Beyond Data and Model Parallelism for Deep Neural Networks

https://www.youtube.com/watch?v=81l6kkV-OkE

  • Parallelizing DNN training is hard

    • Complex DNN models --> complex machine architectures

  • Existing approaches: data and model parallelism

    • Data parallelism is the default strategy in existing DNN framework

    • Manually-designed strategies

      • Combine data and model parallelism to accelerate DNNs

    • Automatic generated strategies

      • ColocRL uses RL to find device placement for model paralellism

    • Exploring dimensions beyond data and model parallelism can further accelerate DNN training (by up to 3.3x)

  • A search-based approach

    • Define the SOAP search space of possible parallelization approach

    • A cost model and a search algorithm

    • Combining them: optimized strategies

  • The SOSP search space

    • Samples, operators, attributes, parameters

      • Samples: partitioning training samples (data parallelism)

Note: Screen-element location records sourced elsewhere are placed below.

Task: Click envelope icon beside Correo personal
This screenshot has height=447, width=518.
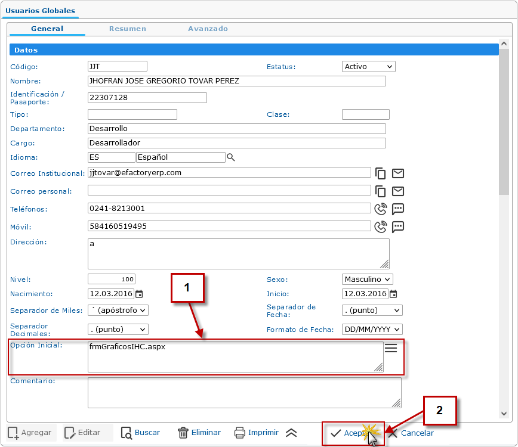Action: coord(398,191)
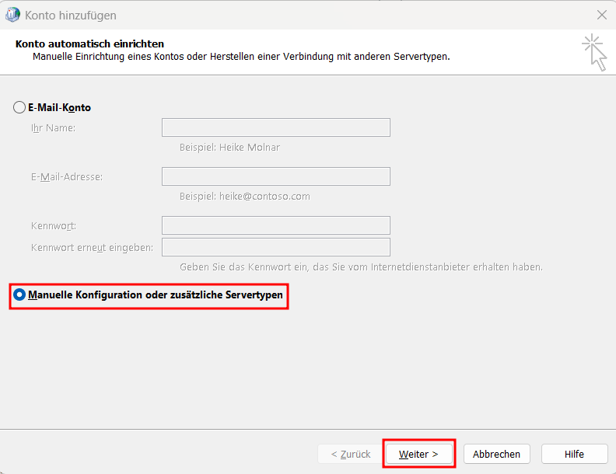The width and height of the screenshot is (616, 474).
Task: Click the E-Mail-Adresse text box
Action: tap(275, 176)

      • Operators: partitioning DNN operators (model parallelism)

      • Attributes: partitioning attributes in a sample (e.g., different pixels)

      • Parameters: partitioning parameters in an operator

    • Hybrid parallelism: different strategies perform the same computation (same accuracy, and focus on runtime performance)

  • This work: by considering a large search space, able to find better solution

    • Example: data parallelism, model parallelism, hybrid

  • A cost model and a search algorithm

    • Optimized solution in this search space

    • FlexFlow

      • Input: operator graph (computation in DNN model), device topology (set of available devices, and their inter-connections)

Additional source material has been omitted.